第27回 「ハゲワシと少女」のカメラマン自殺

 〜“人命か報道か”の論議の中で〜(2000・6・6記)

 

  「ハゲワシと少女」の写真で1994年度のピュリッツァー賞・企画写真部門賞を獲得したケビン・カ−タ−氏(当時33)=フリ−カメラマン・南アフリカ出身=が7月27日、ヨハネスブルグ郊外で自分の車のなかで遺体となって発見された。

 地元の警察では自殺とみている。自殺の原因は不明で、ピュリッツァー賞受賞と関係があるのかどうかわからない。受賞作「ハゲワシと少女」は、内戦と飢餓に苦しむアフリカ・ス−ダン南部で撮影された「飢えでしゃがみこんでいる少女の背後にハゲワシがただずむ」絵柄で、同じ地球上の残酷な現実を切り取った写真である。
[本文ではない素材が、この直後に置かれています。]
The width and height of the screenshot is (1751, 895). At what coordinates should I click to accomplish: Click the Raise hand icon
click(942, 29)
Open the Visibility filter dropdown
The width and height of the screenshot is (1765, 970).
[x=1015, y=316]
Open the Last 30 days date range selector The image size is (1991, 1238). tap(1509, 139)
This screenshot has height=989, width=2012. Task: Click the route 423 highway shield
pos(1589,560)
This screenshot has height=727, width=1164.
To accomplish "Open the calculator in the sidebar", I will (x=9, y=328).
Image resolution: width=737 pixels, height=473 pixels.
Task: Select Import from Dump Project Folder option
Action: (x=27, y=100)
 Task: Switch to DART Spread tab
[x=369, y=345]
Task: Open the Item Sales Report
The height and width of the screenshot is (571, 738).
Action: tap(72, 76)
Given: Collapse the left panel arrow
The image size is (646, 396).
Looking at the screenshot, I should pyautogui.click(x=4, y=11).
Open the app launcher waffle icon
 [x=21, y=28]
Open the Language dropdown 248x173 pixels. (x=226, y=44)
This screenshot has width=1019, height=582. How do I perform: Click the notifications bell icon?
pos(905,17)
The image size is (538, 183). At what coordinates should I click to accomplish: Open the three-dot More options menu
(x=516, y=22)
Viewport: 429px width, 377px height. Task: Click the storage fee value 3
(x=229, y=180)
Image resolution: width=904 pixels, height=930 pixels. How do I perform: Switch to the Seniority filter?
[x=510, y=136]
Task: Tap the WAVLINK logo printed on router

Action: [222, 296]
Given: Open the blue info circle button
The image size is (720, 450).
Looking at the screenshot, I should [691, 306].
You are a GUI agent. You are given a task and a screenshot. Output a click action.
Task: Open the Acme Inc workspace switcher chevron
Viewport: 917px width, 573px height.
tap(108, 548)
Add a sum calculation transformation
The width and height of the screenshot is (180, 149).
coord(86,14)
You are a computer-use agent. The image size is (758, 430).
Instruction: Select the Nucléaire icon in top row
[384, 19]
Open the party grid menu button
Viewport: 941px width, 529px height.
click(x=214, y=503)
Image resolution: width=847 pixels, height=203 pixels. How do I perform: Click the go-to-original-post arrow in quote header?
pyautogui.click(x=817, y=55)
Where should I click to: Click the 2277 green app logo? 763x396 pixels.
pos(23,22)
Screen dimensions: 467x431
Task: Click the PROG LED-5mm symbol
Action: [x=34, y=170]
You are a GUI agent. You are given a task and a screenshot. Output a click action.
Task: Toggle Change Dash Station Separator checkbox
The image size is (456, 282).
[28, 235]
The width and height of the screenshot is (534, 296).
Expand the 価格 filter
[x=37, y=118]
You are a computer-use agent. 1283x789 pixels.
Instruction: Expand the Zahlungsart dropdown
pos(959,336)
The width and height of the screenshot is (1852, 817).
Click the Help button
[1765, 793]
 ところが、この写真が、ニュ−ヨ−ク・タイムズ紙(1993年3月26日付け)に掲載されると、「なぜ、カメラマンは少女を助けなかったのか」という非難の声が巻き起こった。NHK教育「メディアは今」(1994・6・30)は、カ−タ−氏へのインタビュ−をはじめ、多くの学者・ジャ−ナリストにコメントを求め、一枚の写真が提起した問題を検証した。そこには、人間の尊厳優先かプロ意識の徹底か、イメ−ジだけが注目される写真の危険性などジャ−ナリズムの根幹に関わる多くの教訓が含まれていた。

 【カメラマンの告白】

 ス−ダン南部に潜入して飢餓の現実を克明に取材したカ−タ−氏は「ハゲワシと少女」の写真撮影の前後をこう語った。

「国連などの食料配給センタ−から500メ−トル離れたところで一人の少女に出会った。こんな風にうずくまって(真似をして見せる)必死に立ち上がろうとしていた。その光景を見たあと、いったんはその場を離れたが、気になってもう一度引き返した。すると、うずくまった少女の近くにハゲワシがいて、その子に向かって近ずいていった。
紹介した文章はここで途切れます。